Time to Flex: We check out Fitbit's new wristband tracker

Credit: Alice Truong/DVICE

Fitbit is one of the most recognizable names in the health tracking space, but it's playing catch up when it comes to wristband monitors. Today, the company best known for its activity and sleep monitors that clip onto clothes has officially launched Flex to take on the likes of the Jawbone Up, Nike Fuelband, and Larklife, among others.

After testing the band for the last week and a half, we've determined that while Flex isn't the most feature-filled tracker, it's certainly the most convenient. With wireless syncing, it provides the most seamless experience among tracking bands today.


The heart of Flex is a small removable tracker that lives in a silicon band. It has largely the same capabilities as the Fitbit One, including tracking steps walked, distance traveled, floors climbed, and sleep quality.

The removable design is a smart one, avoiding the Jawbone Up's initial pitfalls. Because electronic components are spread throughout the entirety of Jawbone's band, a number of its initial units from the fall of 2011 bricked. After refunding all users, not just the affected ones, the company went back to work to create a band rugged enough to endure water, extreme temperatures and occasional fiddling. To design a band that's too delicate is to intentionally design an unwieldy user experience. (I, myself, have experienced issues, with two bands malfunctioning within the first six months of the Up's reboot.)

Two bands (one large, one small) are included with Flex. The latching mechanism takes some getting used to, requiring more force than I expect to secure around my wrist. Though there are notches, there's less flexibility in sizing. Whereas the Up molded to the size of my wrist over time, the tightest adjustment on Flex's smaller band (the only one I received with my review unit) was still about an inch too large for my wrist. It's loose but not to the point where it'd fall off.

Noticeably missing in Flex is an LED display that provides immediate feedback on the day's progress. This was one of my biggest gripes with Up, since the hardware was essentially useless without the app. Fitbit compensates for the lack of screen with five LED indicators, each one representing 20 percent progress toward the day's step goal. When the goal is met, all five light up and the band vibrates to mark the occasion. Without a screen, I also miss being able to see the time or how much time has elapsed in stopwatch mode. Furthermore, Fitbit's personality is also muted without a display. I enjoyed the occasional spunky encouragement I received from the One, which included: BURN IT, NO DONUT and STEP GEEK.

Seamless experience

As an all-day tracker, Fitbit is water-resistant, so it can be worn while swimming, washing dishes, or showering. Having it on me at all times means no longer suffering from I-just-did-an-amazing-hike-but-forgot-my-Fitbit remorse.

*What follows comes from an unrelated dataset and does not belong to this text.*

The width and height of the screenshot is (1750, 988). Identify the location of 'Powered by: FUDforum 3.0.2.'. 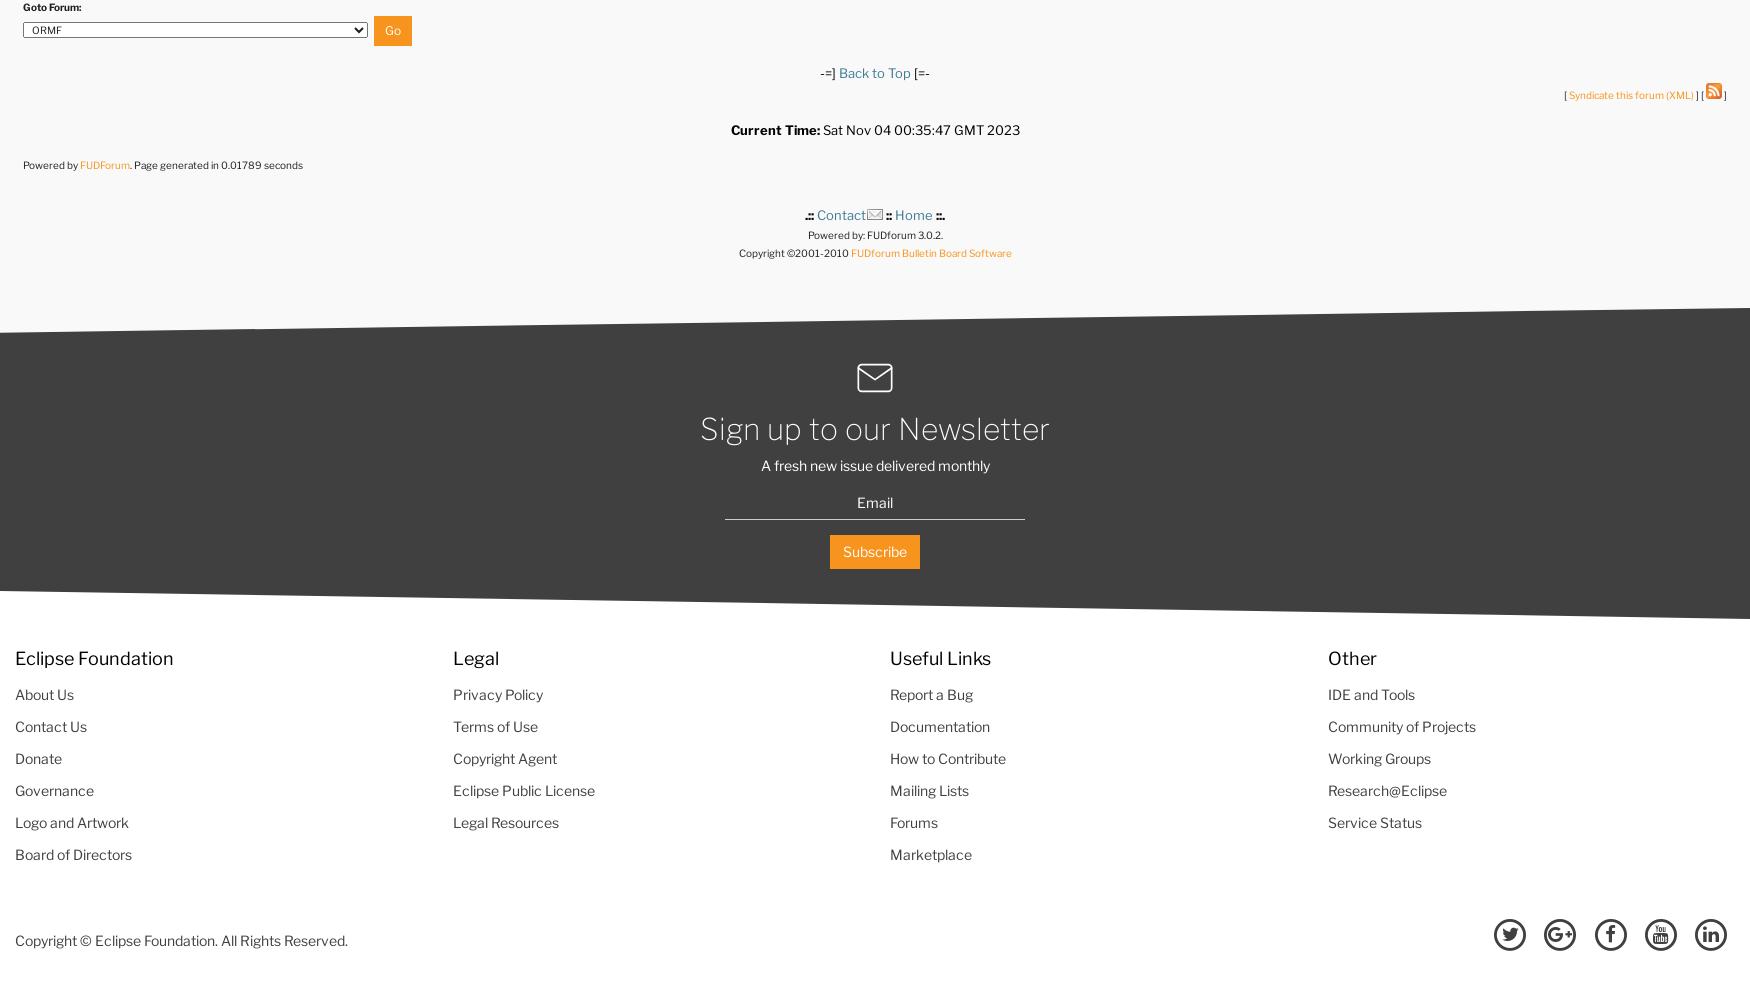
(874, 233).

The One is also considered an all-day tracker, but I never switched out of day mode when I wasn't testing the device. It required removing the tracker from its clip holder and placing it in a wristband (and vice versa in the morning). With Flex, switching between modes means tapping on the tracker four or five times quickly. It will vibrate and flash two LEDs to indicate it's tracking sleep. The same gesture also tracks activities.

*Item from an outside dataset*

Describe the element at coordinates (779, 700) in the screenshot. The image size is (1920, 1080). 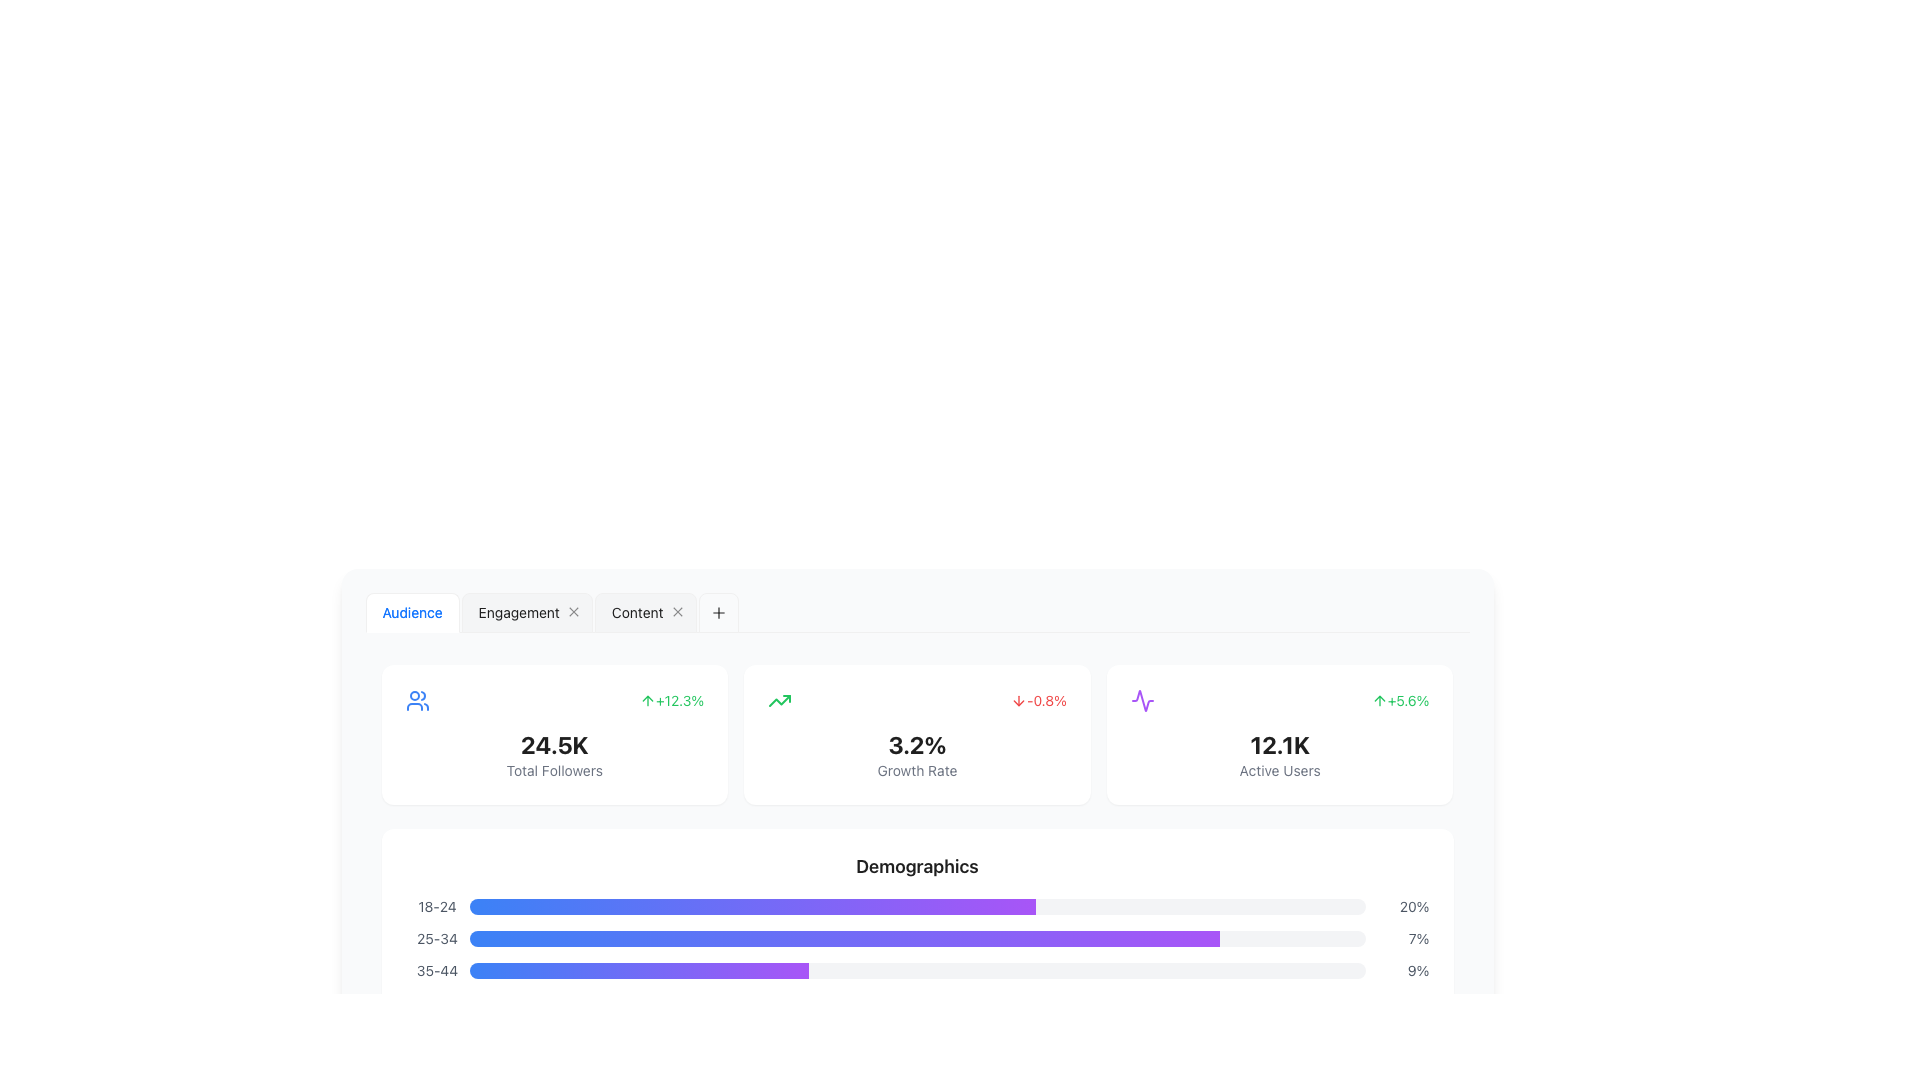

The insight into sleep isn't the most robust, giving me duration and times awakened. In contrast, Up breaks this information down to deep and light sleep. Of course, neither of these quite compare with Zeo, a head-worn strap that measures brain waves, charting the course of the night into four states (wake, REM, light sleep and deep sleep). But using it was uncomfortable, and lately, there's chatter that Zeo is going out of business.

The other nice sleep feature is the silent alarm, which will gently vibrate you awake in the morning. However, Flex's alarm goes off at a set time, whereas Up will do so at the optimal point in your sleep cycle within a set window of time. In general, Up uses vibrating notifications that seem much smarter than Flex. A power nap mode will calculate an optimal nap time (typically half an hour to 45 minutes) and vibrate you awake, and there's also an idle alert that will nudge you if you've been inactive for a while.

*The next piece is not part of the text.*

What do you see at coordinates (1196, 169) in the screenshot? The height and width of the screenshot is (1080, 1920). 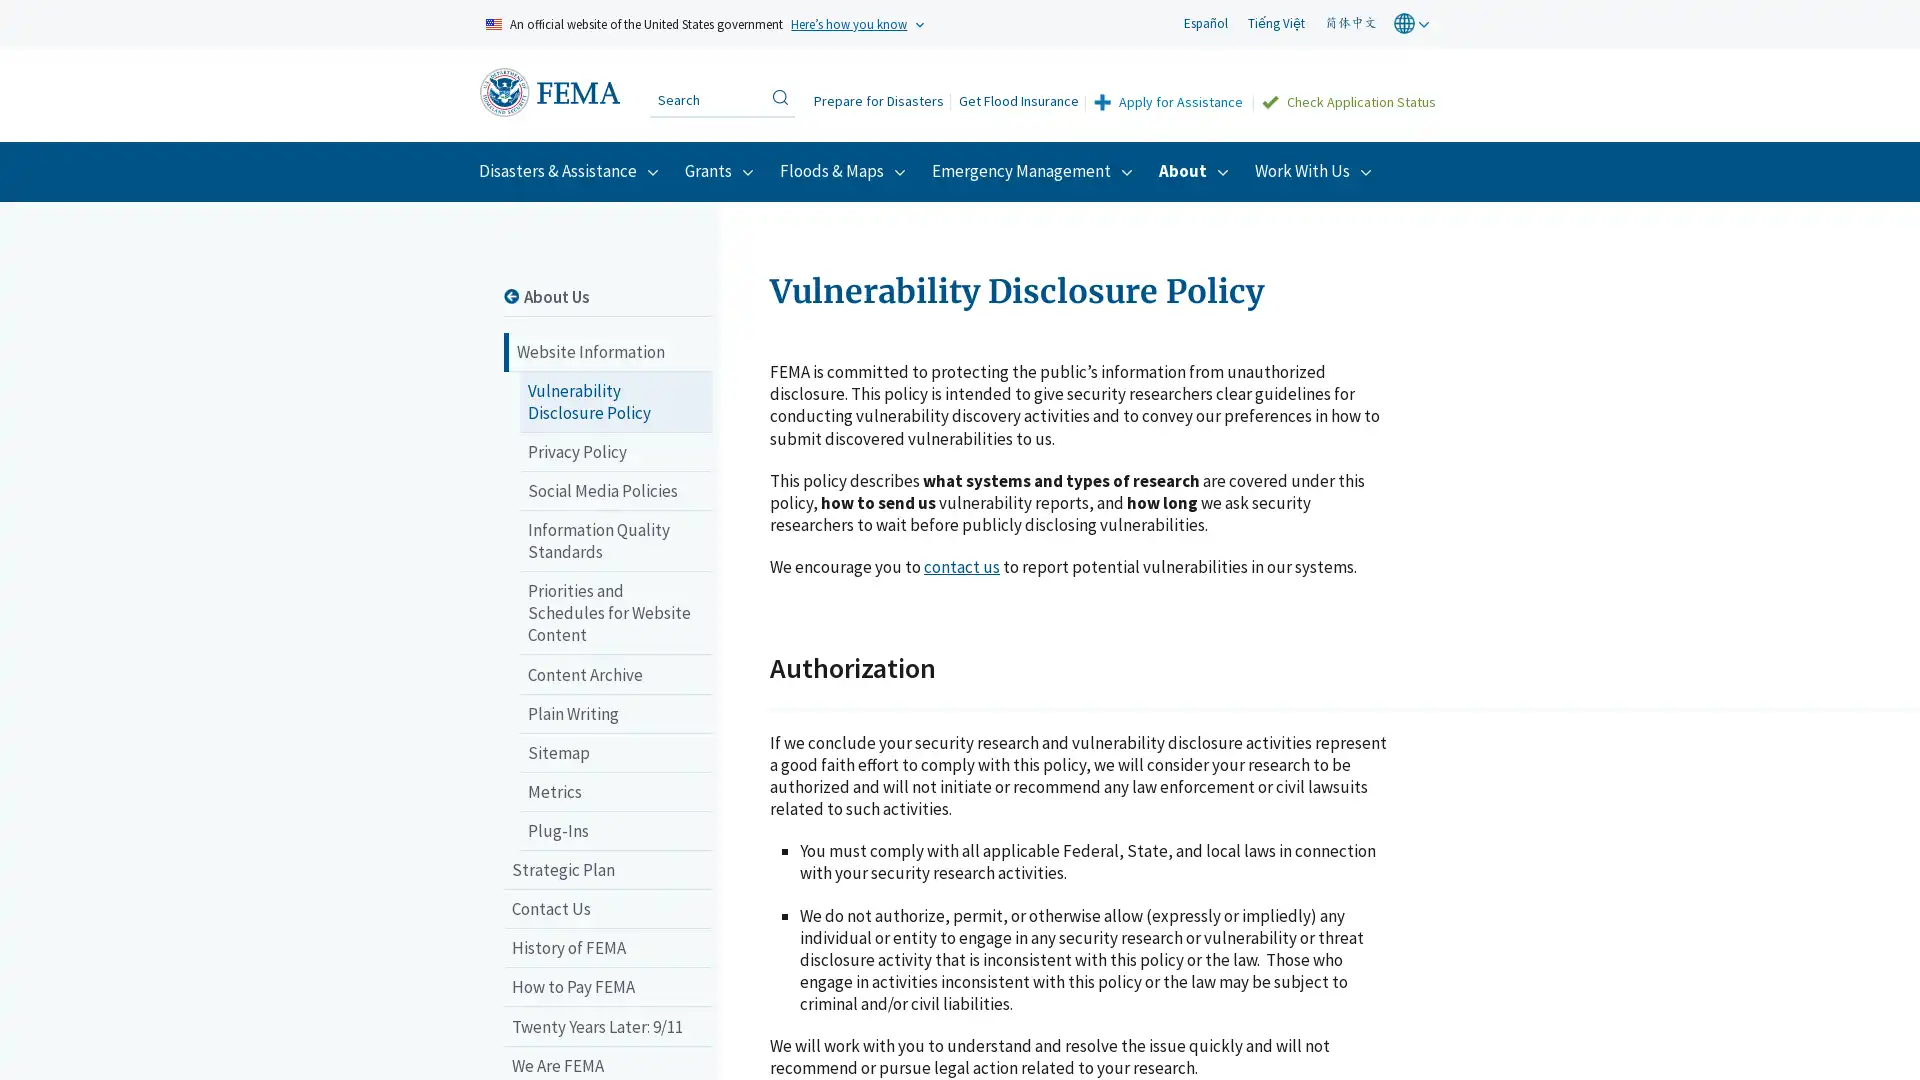 I see `About` at bounding box center [1196, 169].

By far, the best feature of Flex is wireless syncing. With compatible smartphones and tablets (newer iOS devices as well as the Samsung Galaxy S III and Note II), Flex uses Bluetooth 4.0 to update periodically while the app is running in the background. With a USB dongle, it also syncs effortlessly on a computer when Flex is within 15 feet. No need to detach, reattach, plug in or any of the such.

Covering bases

Because an iPhone screen isn't always the best way to present so much data, Fitbit also has a very comprehensive health portal. The company is beta testing a new responsive personalized dashboard that looks very promising, displaying in customizable tiles only the information you care about. For me, that's my activity, friends' average step count and sleep quality, less so calorie logging.

Broadening into bands is a way to capture market share among fitness-minded techies. James Park, CEO and co-founder of Fitbit, had admitted as much back at CES. Alone, Flex is a perfectly fine tracker for the everyday consumer, but the data that's provided can be superficial compared with other fitness trackers. Still, for $100, it offers a lot and even has an advantage: wireless syncing. Seamlessness is Fitbit's leg up on the market, and we have that with an all-day wristband that syncs wirelessly in the background with mobile devices. It's perfect for those who want their gadgets to work for them, not the other way around.